説明
I found that ProMP does sampling much faster than garage. This is because ProMP has a specialized sampler, call MAML Sampler, that parallelizes sampling at task-level. I think this is also important for garage.
A MAML Sampler is a sampler that samples all tasks in one run (i.e. one call to sampler.obtain_samples(). This is contrary to the current design of sampler, which handles a single task once at a time. MAML sampler has control for task-level scheduling, so it allows parallelism at task-level.
Under MAML sampler, the training loop will be similar to something like
sampler = MAMLSampler(tasks)
for many batches
policies = num_tasks copies of policy
paths_batch = []
for some gradient steps
paths_all_tasks = sampler.obtain_samples(policies)
update policies using paths_all_tasks
add paths_all_tasks to paths_batch
optimize policy using policies and paths_batch
while currently, a MAML training loop has to switch task outside of sampler.
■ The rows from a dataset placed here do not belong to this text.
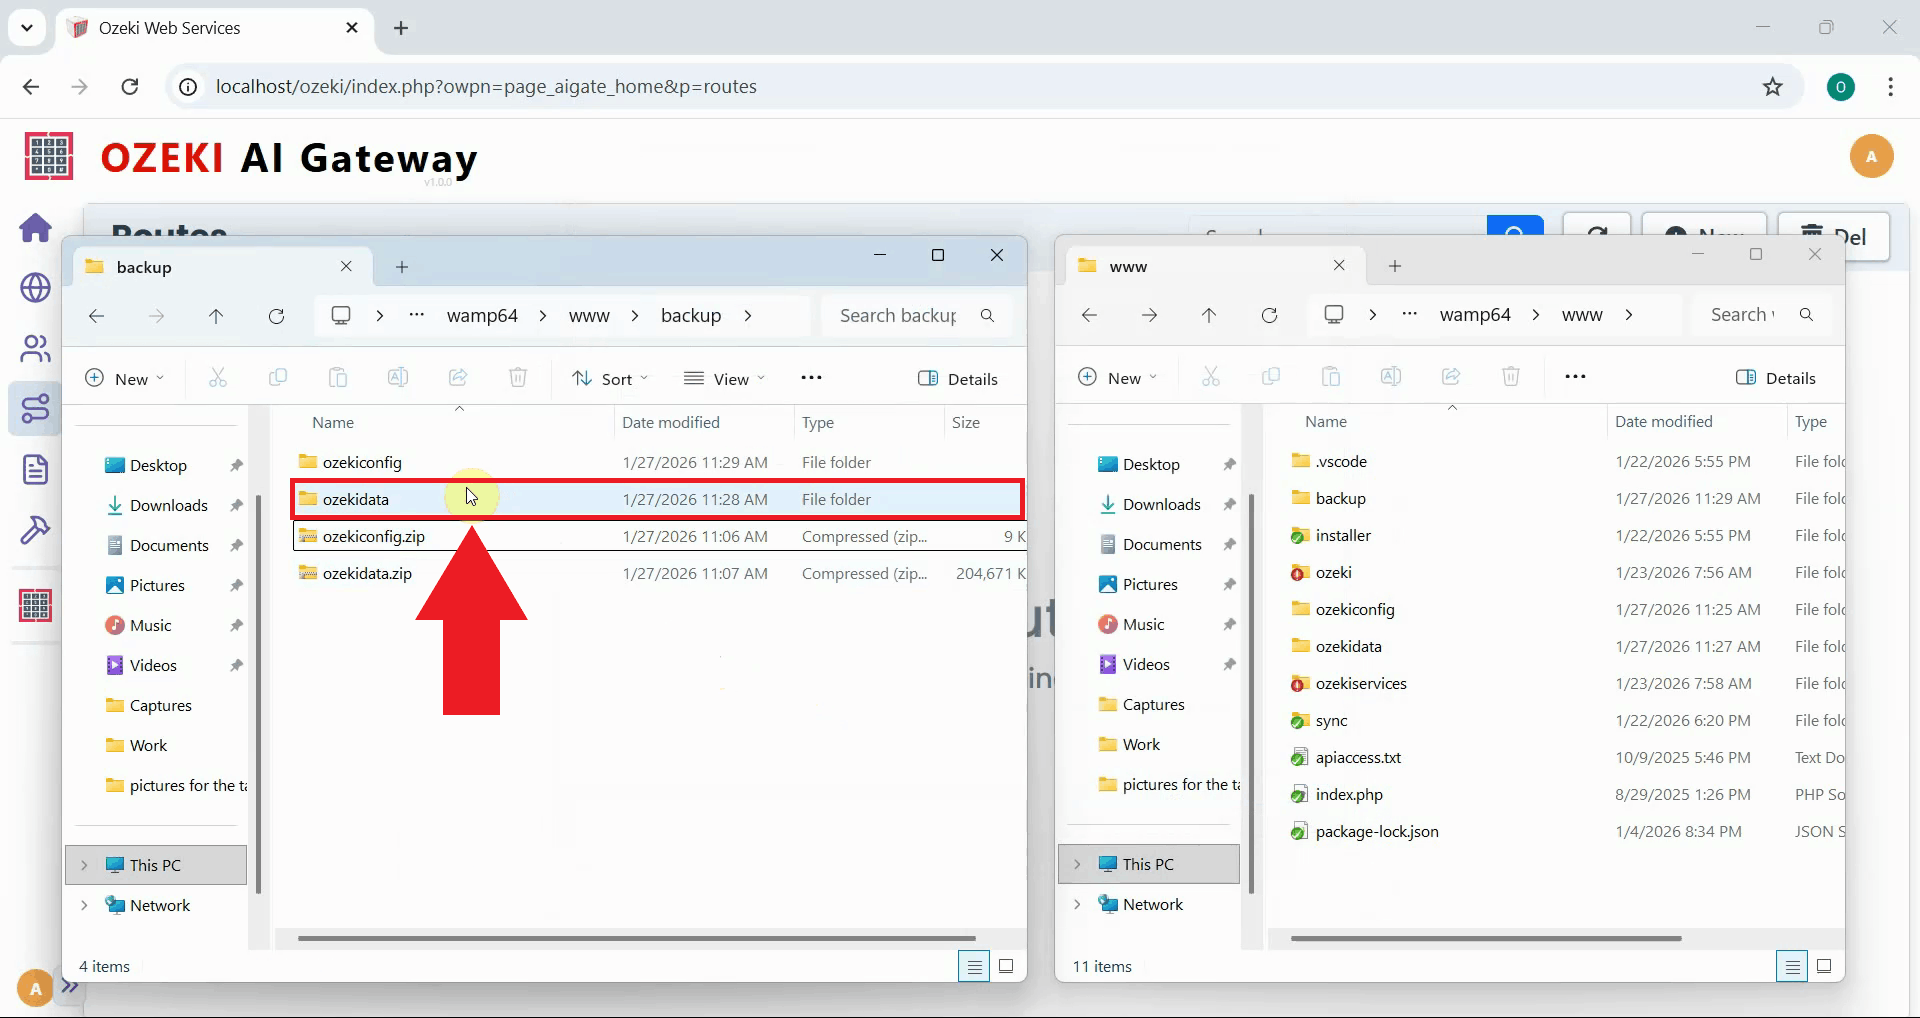Viewport: 1920px width, 1018px height.
Task: Toggle Details pane in www window
Action: pyautogui.click(x=1775, y=378)
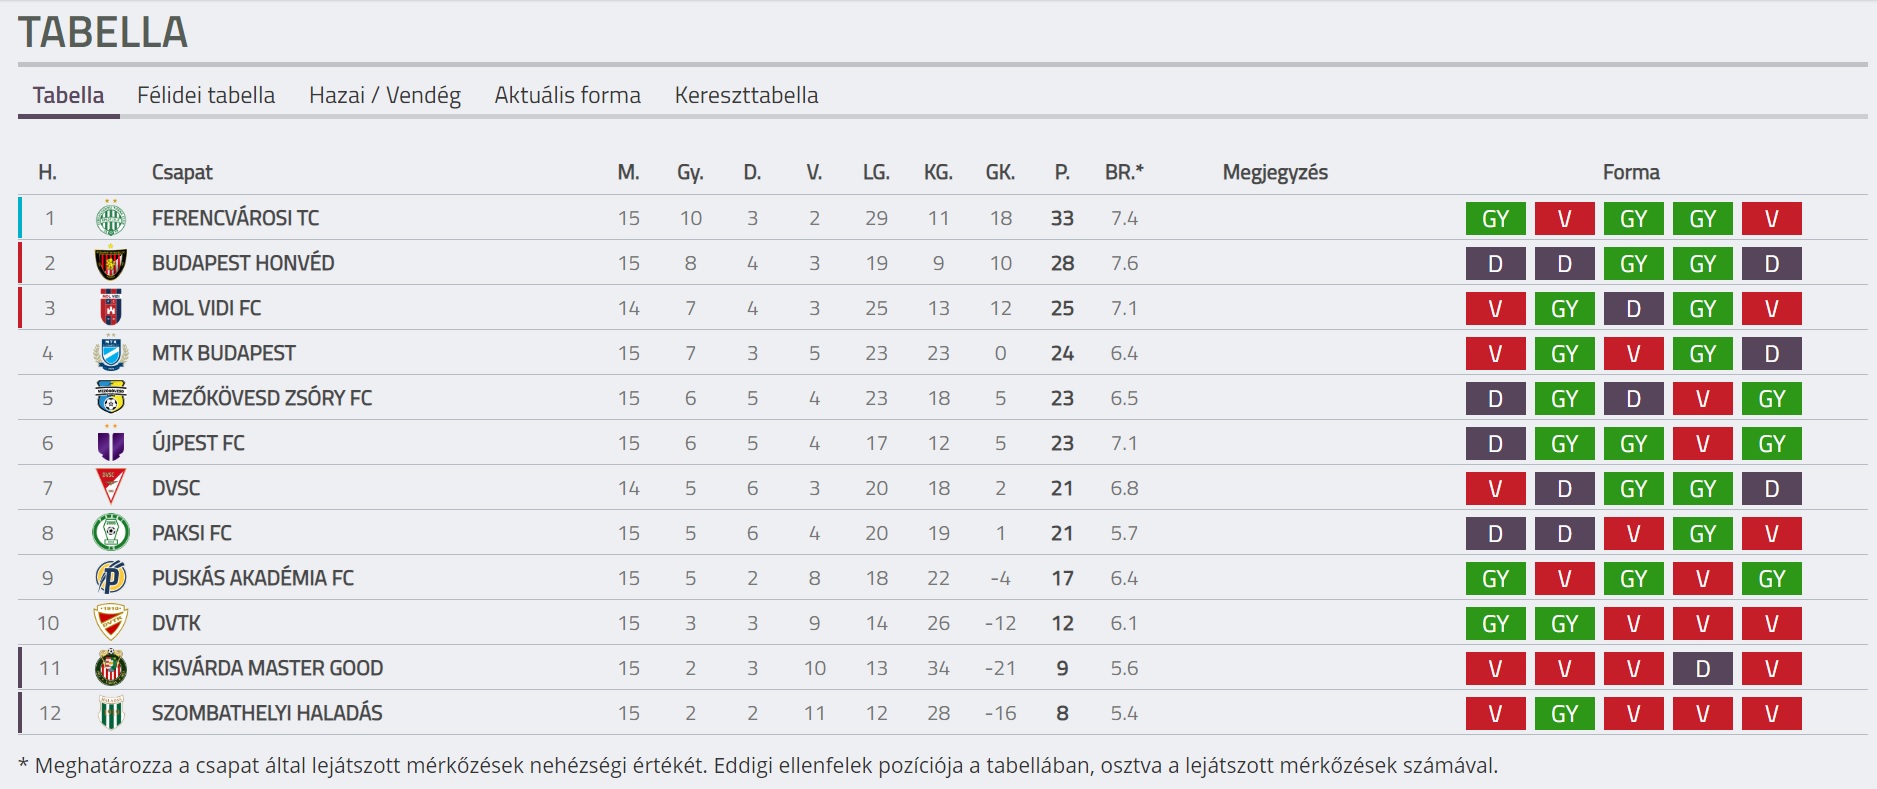The image size is (1877, 789).
Task: Click the Ferencvárosi TC club crest
Action: (x=111, y=218)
Although sampler does parallel sampling at rollout-level, this has a higher overhead than the above MAML sampler.
for many batches
policies = num_tasks copies of policy
paths_batch = []
for tasks[i]
for some gradient steps
paths = sampler.obtain_samples(policies[i], tasks[i])
update policies[i] using paths
add paths to paths_batch
optimize policy using policies and paths_batch